[Collected data]
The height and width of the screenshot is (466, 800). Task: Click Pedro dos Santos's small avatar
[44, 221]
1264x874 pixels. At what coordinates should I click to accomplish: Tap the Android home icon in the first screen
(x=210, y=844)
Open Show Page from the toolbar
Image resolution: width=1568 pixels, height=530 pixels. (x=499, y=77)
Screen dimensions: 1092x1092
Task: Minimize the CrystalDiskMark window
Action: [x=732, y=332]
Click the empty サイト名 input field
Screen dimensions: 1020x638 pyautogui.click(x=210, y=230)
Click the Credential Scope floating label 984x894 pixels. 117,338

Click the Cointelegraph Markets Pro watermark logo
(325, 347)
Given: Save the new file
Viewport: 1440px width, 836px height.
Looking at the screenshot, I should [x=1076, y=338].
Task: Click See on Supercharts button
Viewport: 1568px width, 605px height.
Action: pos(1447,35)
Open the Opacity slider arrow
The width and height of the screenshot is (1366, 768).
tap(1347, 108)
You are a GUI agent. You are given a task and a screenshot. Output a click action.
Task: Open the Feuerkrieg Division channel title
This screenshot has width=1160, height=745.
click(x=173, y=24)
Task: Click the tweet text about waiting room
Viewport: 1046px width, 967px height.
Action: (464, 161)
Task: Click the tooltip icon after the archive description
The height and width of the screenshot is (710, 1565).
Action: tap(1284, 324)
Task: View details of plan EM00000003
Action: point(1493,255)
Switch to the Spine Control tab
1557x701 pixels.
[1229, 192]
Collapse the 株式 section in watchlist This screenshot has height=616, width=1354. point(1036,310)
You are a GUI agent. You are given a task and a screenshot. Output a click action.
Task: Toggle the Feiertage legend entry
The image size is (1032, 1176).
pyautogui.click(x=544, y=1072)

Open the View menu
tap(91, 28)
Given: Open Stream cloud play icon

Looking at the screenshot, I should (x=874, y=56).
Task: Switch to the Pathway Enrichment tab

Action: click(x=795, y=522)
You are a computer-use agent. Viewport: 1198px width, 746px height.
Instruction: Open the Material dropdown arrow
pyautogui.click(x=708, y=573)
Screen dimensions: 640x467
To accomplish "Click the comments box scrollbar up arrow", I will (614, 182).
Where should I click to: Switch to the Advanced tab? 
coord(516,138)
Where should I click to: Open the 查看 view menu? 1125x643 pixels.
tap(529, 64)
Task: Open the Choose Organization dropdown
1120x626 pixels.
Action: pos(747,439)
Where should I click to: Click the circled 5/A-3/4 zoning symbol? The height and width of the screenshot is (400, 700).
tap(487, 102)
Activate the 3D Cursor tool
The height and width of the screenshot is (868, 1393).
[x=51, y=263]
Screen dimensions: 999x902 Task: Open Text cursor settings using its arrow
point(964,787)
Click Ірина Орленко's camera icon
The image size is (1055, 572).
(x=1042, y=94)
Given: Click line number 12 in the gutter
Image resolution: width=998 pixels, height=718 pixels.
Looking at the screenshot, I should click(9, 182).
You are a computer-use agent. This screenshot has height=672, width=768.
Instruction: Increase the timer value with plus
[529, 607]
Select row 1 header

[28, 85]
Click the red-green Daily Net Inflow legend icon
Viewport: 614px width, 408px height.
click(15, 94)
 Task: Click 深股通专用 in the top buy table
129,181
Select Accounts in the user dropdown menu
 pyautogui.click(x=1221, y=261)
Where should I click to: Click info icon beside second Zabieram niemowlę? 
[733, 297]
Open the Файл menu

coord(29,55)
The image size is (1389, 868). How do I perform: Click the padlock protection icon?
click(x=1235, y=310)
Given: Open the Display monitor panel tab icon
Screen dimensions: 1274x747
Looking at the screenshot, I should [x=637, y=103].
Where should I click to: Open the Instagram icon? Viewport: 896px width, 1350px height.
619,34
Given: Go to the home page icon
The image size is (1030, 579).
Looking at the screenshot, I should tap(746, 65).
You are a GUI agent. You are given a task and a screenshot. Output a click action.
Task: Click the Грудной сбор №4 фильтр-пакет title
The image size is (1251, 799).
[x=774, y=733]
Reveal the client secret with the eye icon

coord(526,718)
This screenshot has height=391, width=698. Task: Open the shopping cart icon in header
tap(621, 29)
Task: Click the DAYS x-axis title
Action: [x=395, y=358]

* **What is being asked**:
Please make an exact copy of the lines above from the line with "Viewport: 1440px width, 836px height." through the line with "Task: Toggle the Feiertage legend entry", both ends included.

* **Task solution**:
Viewport: 1440px width, 836px height.
Looking at the screenshot, I should [x=1076, y=338].
Task: Click See on Supercharts button
Viewport: 1568px width, 605px height.
Action: pos(1447,35)
Open the Opacity slider arrow
The width and height of the screenshot is (1366, 768).
tap(1347, 108)
You are a GUI agent. You are given a task and a screenshot. Output a click action.
Task: Open the Feuerkrieg Division channel title
This screenshot has width=1160, height=745.
click(x=173, y=24)
Task: Click the tweet text about waiting room
Viewport: 1046px width, 967px height.
Action: (464, 161)
Task: Click the tooltip icon after the archive description
The height and width of the screenshot is (710, 1565).
Action: tap(1284, 324)
Task: View details of plan EM00000003
Action: point(1493,255)
Switch to the Spine Control tab
1557x701 pixels.
[1229, 192]
Collapse the 株式 section in watchlist This screenshot has height=616, width=1354. point(1036,310)
You are a GUI agent. You are given a task and a screenshot. Output a click action.
Task: Toggle the Feiertage legend entry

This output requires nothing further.